Records drawn from a dataset
____
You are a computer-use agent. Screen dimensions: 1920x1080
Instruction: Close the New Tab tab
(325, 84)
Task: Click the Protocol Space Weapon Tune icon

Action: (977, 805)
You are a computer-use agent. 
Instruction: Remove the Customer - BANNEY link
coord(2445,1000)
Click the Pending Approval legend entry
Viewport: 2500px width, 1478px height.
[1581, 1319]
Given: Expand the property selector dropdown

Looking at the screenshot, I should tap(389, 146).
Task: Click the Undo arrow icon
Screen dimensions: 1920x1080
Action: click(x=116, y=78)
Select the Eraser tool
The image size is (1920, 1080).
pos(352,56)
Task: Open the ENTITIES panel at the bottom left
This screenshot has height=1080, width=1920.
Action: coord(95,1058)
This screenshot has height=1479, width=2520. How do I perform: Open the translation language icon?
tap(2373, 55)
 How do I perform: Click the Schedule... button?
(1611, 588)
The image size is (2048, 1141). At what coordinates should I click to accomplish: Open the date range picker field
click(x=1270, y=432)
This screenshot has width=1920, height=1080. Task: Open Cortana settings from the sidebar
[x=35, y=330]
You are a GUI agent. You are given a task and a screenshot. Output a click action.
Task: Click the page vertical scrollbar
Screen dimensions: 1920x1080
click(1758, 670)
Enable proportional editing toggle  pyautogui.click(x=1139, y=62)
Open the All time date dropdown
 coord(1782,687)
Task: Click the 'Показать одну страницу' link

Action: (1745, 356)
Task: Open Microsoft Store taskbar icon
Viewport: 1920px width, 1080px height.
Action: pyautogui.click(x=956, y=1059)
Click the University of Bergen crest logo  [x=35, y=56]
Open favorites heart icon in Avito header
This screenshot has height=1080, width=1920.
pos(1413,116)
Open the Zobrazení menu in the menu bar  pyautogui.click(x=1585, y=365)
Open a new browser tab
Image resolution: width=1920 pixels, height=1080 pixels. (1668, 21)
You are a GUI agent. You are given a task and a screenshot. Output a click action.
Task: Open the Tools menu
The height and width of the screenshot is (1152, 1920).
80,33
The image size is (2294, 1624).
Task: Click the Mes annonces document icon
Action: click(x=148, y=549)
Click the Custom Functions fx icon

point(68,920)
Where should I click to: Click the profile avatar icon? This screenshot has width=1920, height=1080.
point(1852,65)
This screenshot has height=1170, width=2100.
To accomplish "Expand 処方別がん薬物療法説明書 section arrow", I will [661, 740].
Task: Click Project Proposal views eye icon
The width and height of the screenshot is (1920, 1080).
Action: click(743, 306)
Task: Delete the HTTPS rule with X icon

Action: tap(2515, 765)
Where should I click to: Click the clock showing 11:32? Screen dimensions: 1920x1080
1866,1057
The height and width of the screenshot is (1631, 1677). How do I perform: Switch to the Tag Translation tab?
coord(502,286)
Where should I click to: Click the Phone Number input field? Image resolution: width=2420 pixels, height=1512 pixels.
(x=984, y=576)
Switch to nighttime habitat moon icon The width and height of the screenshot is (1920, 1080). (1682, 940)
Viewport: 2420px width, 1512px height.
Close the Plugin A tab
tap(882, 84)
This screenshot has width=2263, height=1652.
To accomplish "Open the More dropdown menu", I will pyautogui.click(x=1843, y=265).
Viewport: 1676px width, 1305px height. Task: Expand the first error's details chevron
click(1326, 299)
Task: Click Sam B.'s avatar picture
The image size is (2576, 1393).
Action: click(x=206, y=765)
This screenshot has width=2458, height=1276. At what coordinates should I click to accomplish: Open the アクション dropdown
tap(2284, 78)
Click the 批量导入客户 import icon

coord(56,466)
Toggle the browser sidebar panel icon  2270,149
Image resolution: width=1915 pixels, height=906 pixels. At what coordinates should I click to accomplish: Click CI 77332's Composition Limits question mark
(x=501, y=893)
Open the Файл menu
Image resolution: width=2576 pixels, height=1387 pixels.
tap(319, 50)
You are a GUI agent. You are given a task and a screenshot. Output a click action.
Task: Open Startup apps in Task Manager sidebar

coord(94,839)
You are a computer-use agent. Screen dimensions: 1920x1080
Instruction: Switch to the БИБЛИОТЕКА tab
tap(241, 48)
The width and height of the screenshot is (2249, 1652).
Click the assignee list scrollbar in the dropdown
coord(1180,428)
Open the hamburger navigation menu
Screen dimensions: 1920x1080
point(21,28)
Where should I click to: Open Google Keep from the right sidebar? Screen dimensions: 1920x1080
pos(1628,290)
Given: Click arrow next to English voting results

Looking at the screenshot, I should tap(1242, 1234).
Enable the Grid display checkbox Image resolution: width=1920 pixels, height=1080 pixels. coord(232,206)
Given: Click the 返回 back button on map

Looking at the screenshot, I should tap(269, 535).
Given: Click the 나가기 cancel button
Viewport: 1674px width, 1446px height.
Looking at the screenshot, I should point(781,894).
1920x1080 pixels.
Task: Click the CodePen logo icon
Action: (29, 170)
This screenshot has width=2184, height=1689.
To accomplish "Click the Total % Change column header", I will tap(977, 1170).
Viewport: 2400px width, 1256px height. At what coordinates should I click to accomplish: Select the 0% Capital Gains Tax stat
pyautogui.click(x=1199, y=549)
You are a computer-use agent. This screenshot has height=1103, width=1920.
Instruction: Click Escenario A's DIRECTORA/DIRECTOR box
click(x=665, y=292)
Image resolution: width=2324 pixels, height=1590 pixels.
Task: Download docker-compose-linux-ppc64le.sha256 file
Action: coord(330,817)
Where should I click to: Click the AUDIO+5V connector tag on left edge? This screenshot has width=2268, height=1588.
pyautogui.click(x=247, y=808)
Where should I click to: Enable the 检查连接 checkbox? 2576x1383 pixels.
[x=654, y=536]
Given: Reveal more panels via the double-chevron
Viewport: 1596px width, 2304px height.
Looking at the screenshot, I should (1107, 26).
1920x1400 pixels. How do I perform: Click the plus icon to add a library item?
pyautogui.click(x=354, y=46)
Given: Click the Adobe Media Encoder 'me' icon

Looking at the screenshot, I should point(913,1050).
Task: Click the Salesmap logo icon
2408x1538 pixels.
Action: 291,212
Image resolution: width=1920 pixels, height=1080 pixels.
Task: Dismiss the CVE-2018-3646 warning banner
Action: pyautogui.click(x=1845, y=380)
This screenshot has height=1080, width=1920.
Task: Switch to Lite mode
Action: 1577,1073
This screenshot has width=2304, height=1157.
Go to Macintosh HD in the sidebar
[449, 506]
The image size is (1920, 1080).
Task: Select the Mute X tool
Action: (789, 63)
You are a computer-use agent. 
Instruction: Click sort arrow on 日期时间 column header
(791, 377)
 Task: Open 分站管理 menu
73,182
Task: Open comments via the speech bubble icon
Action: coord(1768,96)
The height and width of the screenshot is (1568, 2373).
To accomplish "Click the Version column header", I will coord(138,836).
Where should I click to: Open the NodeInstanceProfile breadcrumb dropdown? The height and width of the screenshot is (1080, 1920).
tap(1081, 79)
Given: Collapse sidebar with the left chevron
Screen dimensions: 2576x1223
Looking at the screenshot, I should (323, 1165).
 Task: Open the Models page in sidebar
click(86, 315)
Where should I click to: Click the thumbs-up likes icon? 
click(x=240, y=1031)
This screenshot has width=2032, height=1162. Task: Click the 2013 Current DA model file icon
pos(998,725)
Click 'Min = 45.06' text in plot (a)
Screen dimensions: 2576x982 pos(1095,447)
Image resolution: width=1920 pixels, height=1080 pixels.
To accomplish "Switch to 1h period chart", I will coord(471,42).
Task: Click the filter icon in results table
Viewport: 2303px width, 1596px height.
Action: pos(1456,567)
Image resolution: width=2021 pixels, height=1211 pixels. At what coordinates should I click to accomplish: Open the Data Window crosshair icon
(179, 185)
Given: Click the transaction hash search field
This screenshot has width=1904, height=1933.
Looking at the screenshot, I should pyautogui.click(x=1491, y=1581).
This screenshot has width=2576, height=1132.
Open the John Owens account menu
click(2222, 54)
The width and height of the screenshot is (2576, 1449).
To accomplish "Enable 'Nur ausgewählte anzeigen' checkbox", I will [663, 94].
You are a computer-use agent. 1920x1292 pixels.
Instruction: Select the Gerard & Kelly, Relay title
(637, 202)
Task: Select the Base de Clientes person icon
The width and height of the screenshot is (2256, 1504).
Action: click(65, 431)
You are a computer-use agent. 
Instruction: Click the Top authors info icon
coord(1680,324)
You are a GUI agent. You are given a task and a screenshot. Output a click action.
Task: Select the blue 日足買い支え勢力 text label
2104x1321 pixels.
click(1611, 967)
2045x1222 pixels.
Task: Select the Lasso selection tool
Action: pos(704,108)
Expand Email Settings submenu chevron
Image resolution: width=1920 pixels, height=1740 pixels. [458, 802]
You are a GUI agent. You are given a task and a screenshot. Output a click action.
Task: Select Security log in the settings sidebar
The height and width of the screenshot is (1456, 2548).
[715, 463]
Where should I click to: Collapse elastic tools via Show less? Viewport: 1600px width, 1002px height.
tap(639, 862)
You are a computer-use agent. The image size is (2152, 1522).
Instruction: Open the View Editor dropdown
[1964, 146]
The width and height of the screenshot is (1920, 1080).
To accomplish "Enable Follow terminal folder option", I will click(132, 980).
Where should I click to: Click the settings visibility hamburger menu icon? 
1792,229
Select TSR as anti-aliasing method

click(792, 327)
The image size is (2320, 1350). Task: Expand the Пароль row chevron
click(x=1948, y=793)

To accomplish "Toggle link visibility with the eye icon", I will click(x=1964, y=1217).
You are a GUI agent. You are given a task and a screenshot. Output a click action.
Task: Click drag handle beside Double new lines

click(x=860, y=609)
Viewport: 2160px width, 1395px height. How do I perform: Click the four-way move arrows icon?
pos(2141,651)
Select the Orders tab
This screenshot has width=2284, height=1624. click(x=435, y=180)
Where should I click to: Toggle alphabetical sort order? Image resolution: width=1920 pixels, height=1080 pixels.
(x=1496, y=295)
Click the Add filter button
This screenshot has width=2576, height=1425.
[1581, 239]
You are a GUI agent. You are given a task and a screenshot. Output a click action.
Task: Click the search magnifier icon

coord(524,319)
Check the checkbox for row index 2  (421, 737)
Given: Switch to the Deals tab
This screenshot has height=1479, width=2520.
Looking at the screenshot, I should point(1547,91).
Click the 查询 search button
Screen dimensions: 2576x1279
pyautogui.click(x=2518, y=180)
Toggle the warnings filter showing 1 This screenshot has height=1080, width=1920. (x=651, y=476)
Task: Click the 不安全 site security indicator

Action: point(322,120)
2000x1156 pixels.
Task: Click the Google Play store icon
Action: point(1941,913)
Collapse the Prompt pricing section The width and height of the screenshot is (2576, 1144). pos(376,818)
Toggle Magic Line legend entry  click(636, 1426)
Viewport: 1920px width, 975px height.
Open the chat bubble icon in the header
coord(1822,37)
____
Find "Check the checkbox" in the entries above and copy that whole line exactly, then each line after it through the line that contains "Toggle Magic Line".

Check the checkbox for row index 2  (421, 737)
Given: Switch to the Deals tab
This screenshot has height=1479, width=2520.
Looking at the screenshot, I should point(1547,91).
Click the 查询 search button
Screen dimensions: 2576x1279
pyautogui.click(x=2518, y=180)
Toggle the warnings filter showing 1 This screenshot has height=1080, width=1920. (x=651, y=476)
Task: Click the 不安全 site security indicator

Action: point(322,120)
2000x1156 pixels.
Task: Click the Google Play store icon
Action: point(1941,913)
Collapse the Prompt pricing section The width and height of the screenshot is (2576, 1144). pos(376,818)
Toggle Magic Line legend entry  click(636, 1426)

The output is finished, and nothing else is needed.